▶ _REQUIRED TASK_: Recast the lines of the listing from the line with "has height=924, width=698." up to and including the line with "click(48, 48)" as a numbered list, skipping any blank lines. Leave the pictures out of your answer.

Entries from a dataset
※ ※ ※
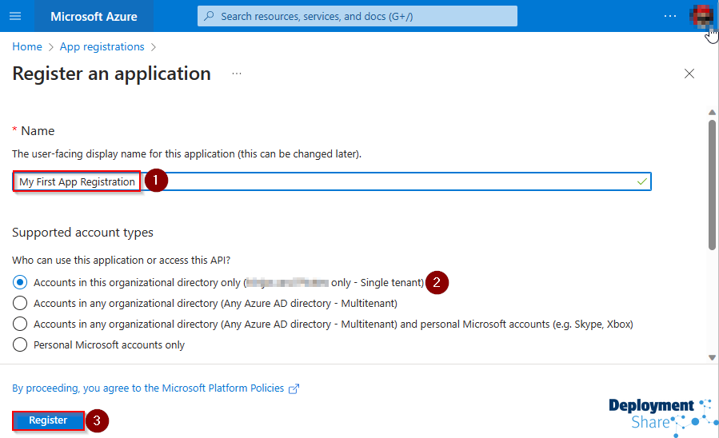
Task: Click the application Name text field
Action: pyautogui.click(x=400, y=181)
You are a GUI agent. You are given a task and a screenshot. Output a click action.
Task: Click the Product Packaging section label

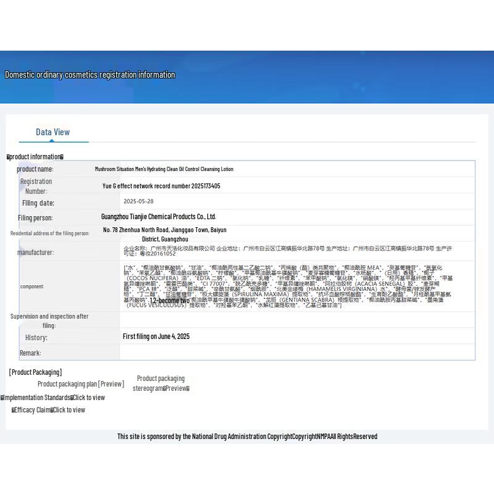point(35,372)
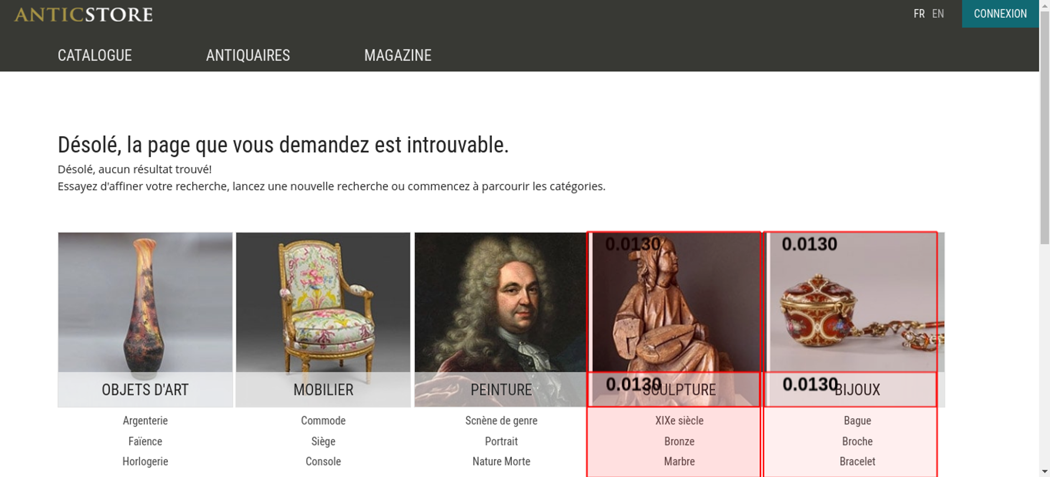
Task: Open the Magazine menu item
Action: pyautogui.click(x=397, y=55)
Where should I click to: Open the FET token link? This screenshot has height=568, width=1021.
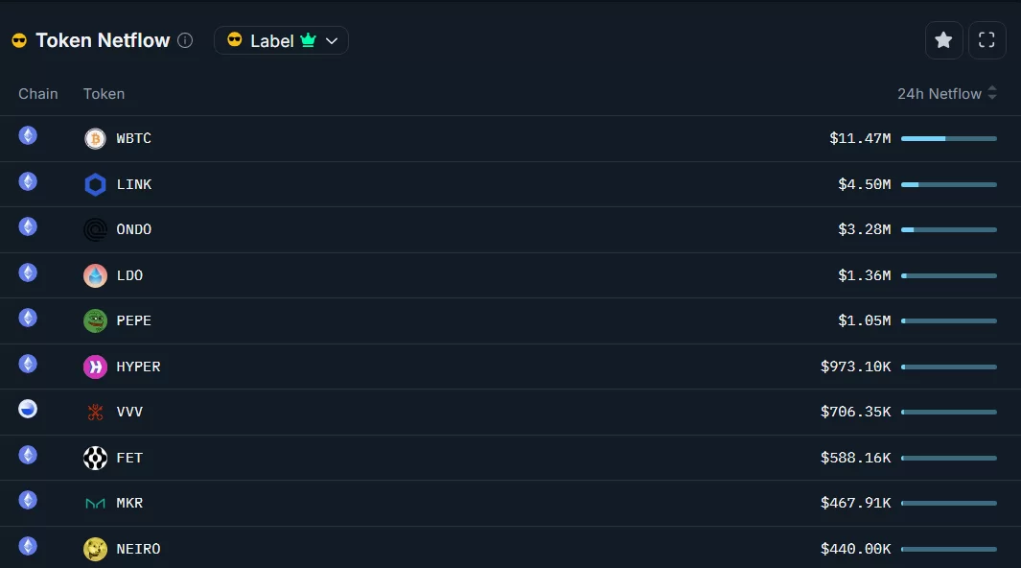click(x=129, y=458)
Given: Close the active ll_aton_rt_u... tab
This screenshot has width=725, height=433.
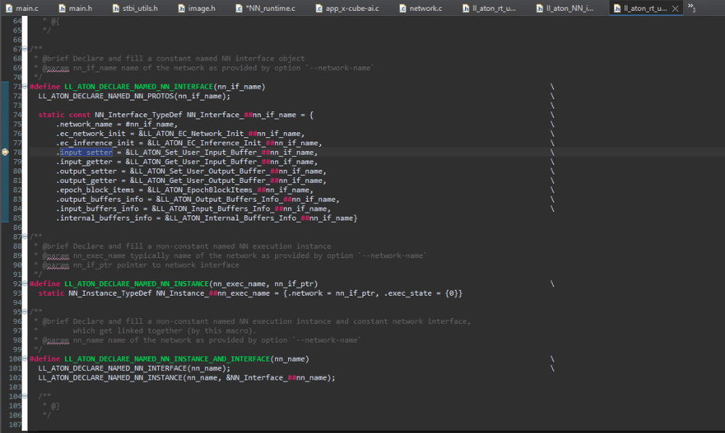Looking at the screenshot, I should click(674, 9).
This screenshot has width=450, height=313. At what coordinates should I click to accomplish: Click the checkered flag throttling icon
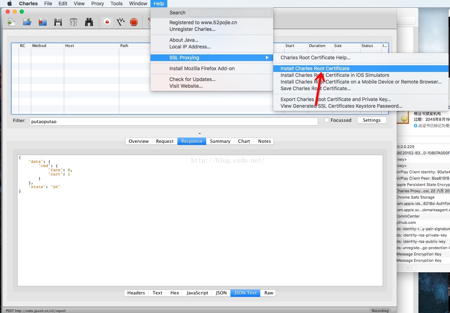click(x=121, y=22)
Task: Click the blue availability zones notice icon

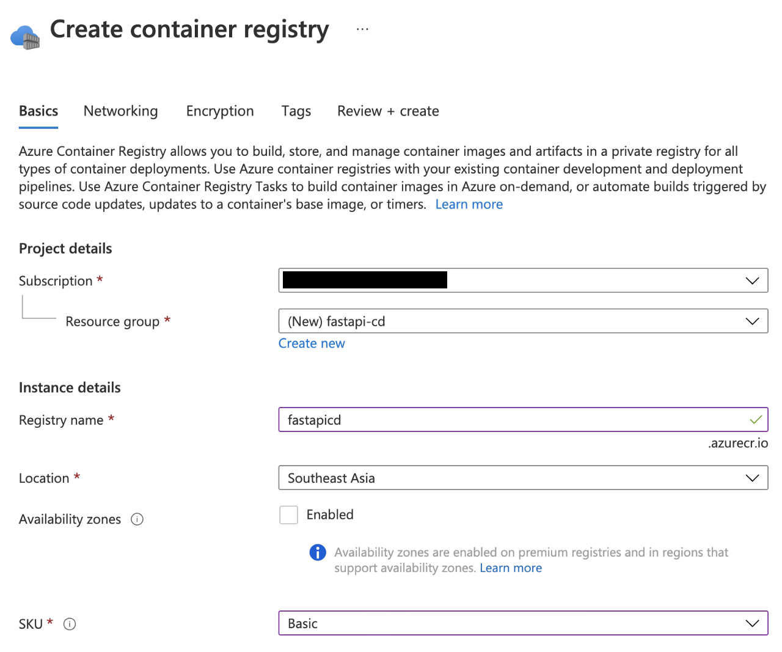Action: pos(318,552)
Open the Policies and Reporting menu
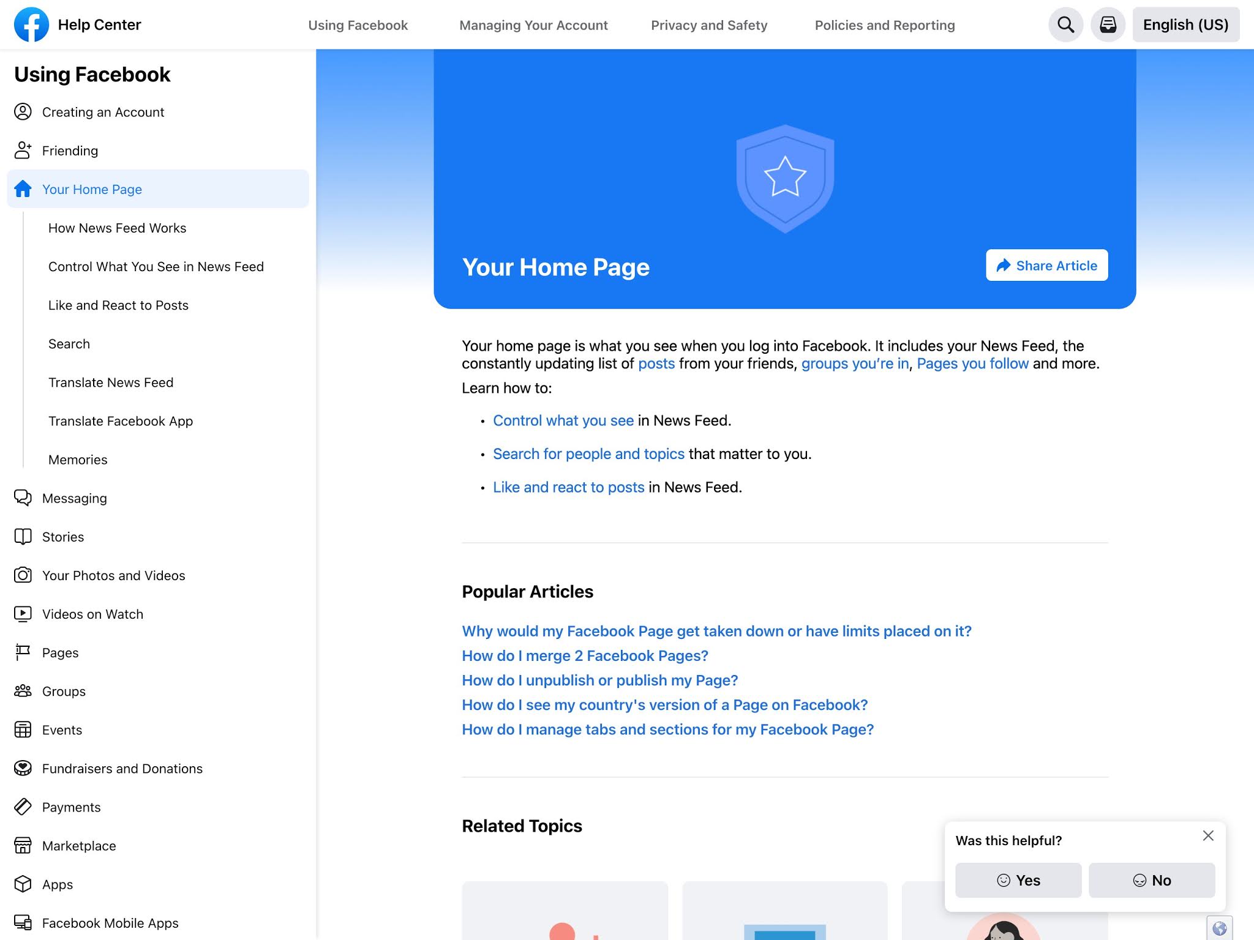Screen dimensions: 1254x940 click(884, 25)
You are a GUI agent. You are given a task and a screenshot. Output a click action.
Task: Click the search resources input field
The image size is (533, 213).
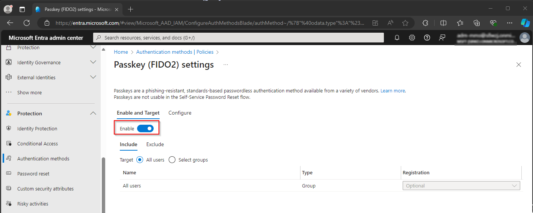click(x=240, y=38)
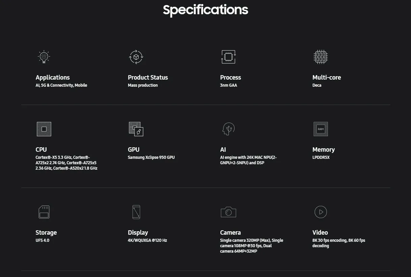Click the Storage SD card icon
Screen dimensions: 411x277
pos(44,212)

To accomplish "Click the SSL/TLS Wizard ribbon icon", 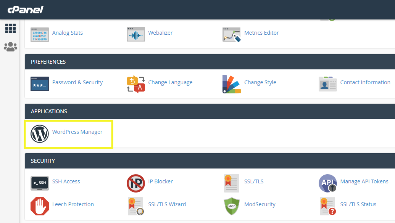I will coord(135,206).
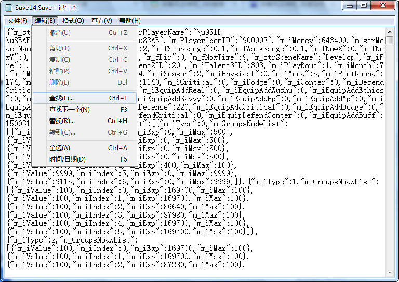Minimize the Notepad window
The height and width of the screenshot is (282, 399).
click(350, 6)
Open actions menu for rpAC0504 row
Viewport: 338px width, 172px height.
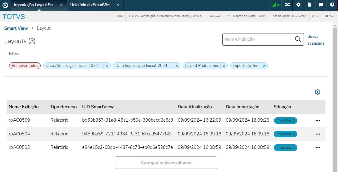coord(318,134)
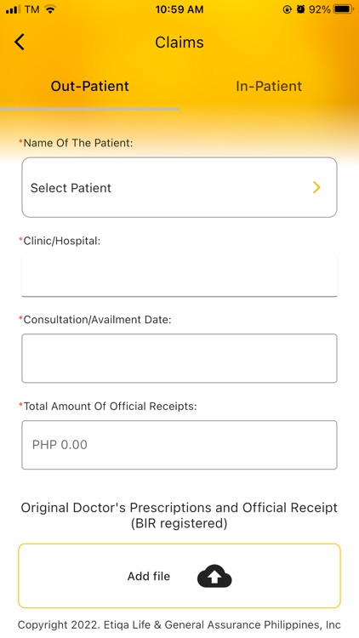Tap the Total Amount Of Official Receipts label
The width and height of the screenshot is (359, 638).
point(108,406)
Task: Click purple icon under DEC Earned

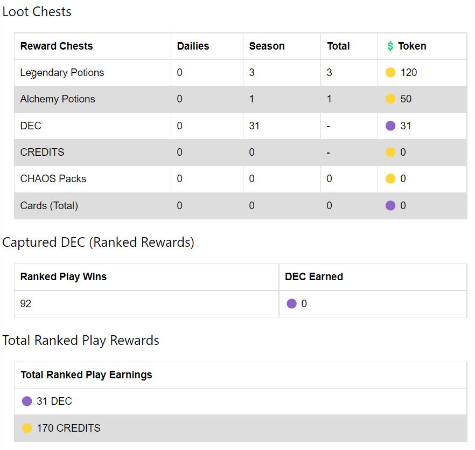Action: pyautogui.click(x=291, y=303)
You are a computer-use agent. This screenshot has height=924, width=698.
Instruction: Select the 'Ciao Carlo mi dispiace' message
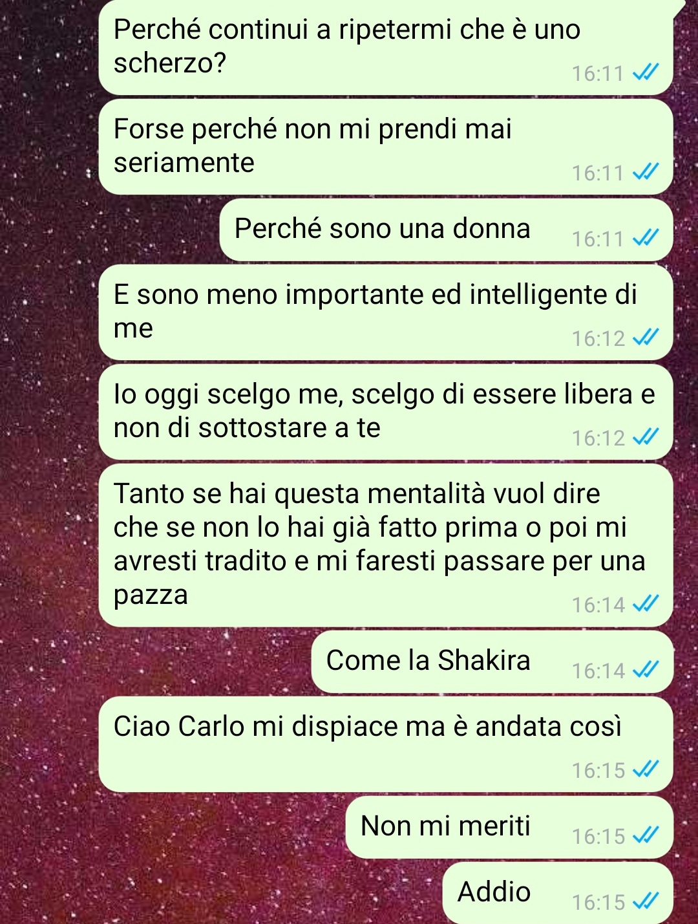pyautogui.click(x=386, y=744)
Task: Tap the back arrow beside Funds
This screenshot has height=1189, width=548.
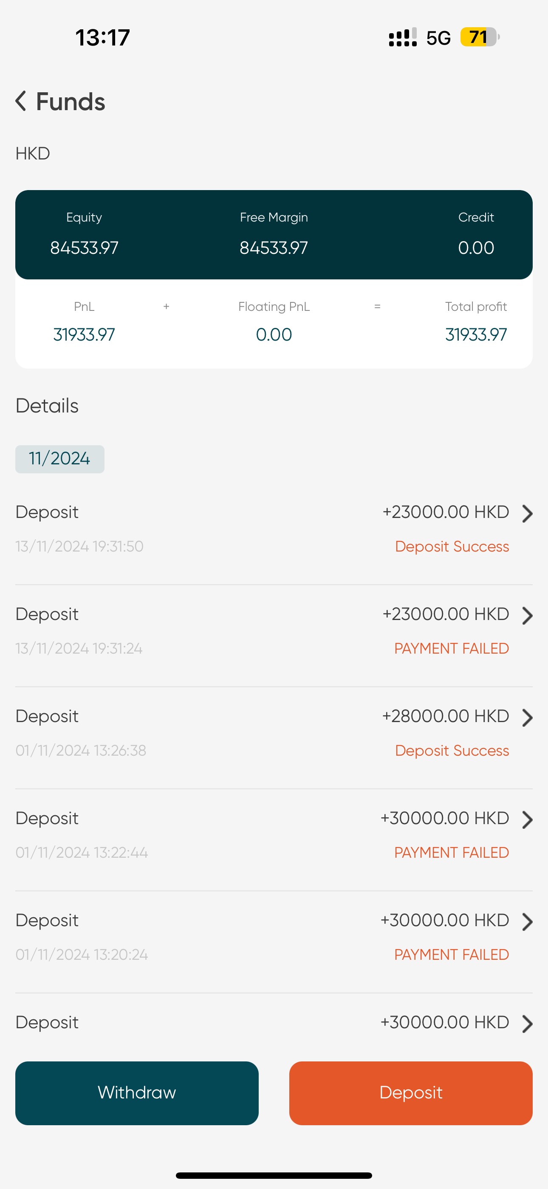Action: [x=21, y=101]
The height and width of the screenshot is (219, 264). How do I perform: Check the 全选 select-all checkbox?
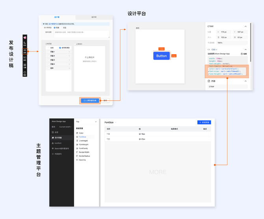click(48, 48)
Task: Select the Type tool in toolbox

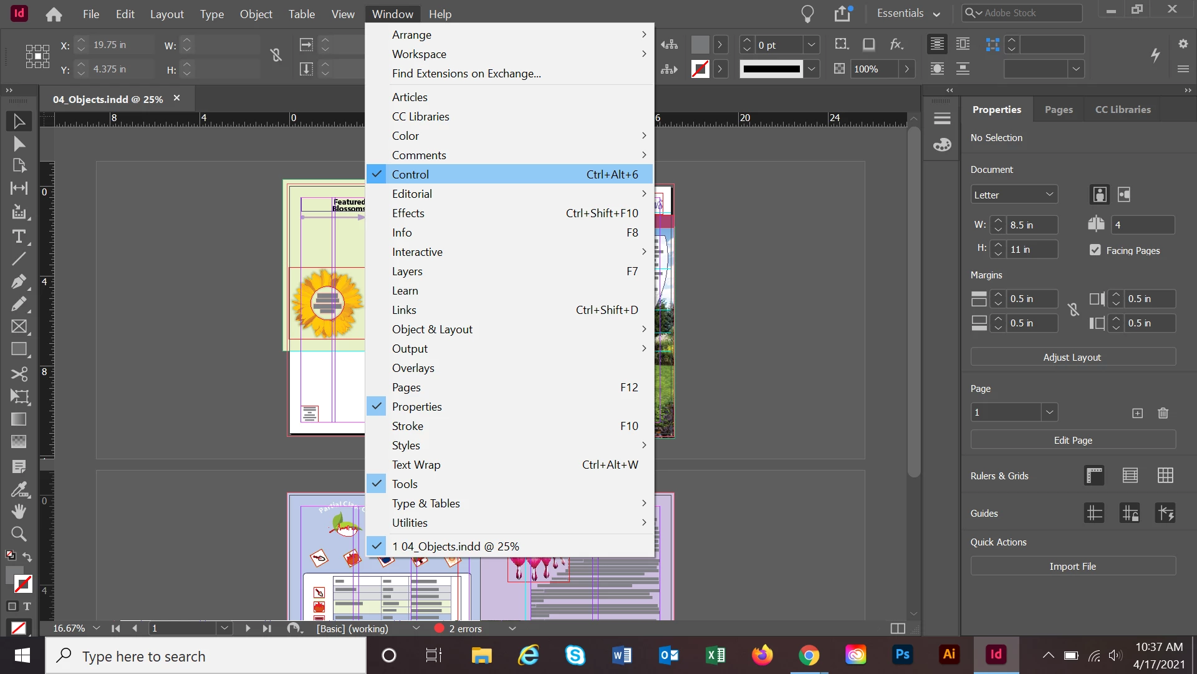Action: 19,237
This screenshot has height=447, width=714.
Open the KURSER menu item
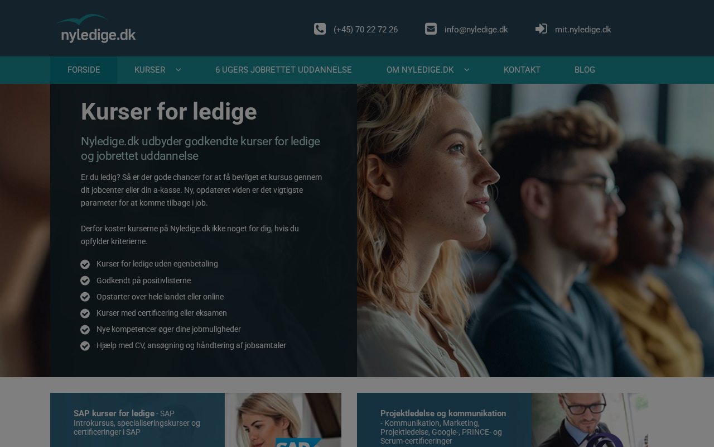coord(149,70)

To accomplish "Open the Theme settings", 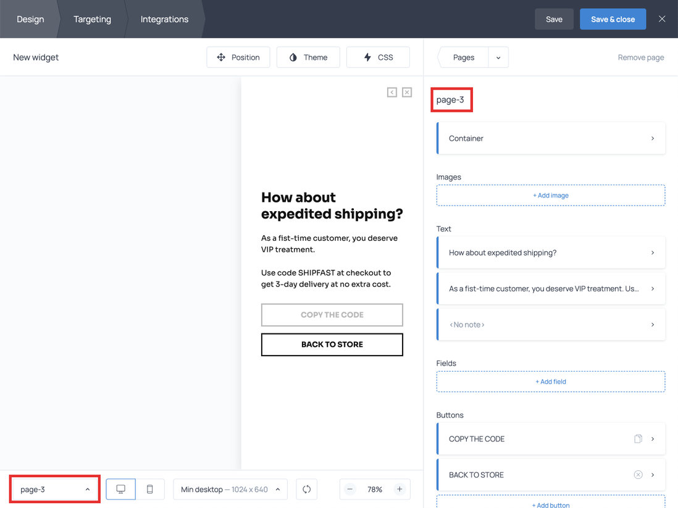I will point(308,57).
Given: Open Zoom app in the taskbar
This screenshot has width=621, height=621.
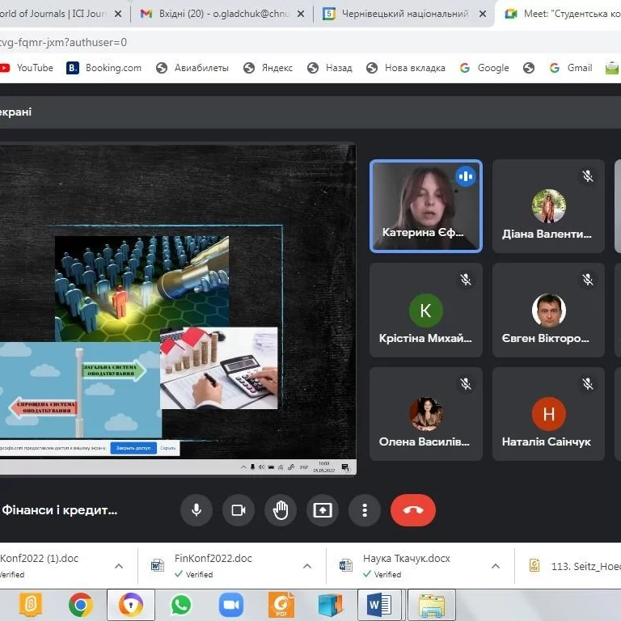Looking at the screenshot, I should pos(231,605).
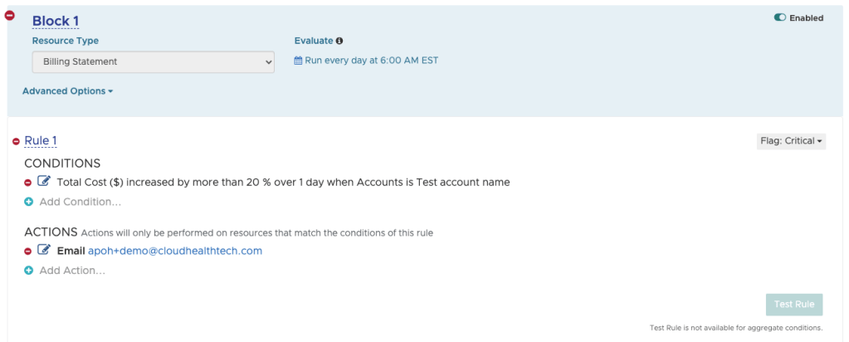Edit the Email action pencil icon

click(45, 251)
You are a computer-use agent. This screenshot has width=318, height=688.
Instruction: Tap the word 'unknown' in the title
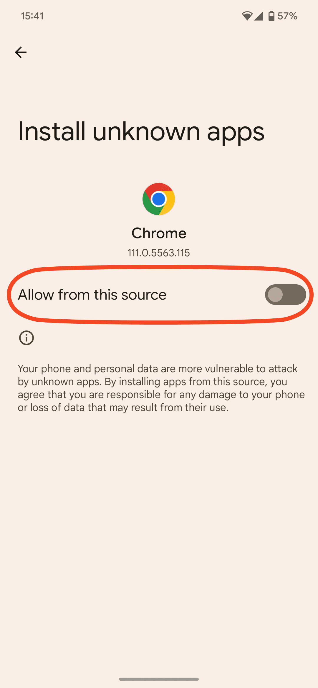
※ ※ ※
▶ _THE REPLY_:
1. You are a computer-use agent. This screenshot has height=924, width=698.
2. Instruction: Select the 'Ciao Carlo mi dispiace' message
3. pyautogui.click(x=386, y=744)
4. Task: Tap the back arrow beside Funds
5. This screenshot has height=1189, width=548.
6. Action: [x=21, y=101]
7. The height and width of the screenshot is (219, 264). How do I perform: Check the 全选 select-all checkbox?
8. click(48, 48)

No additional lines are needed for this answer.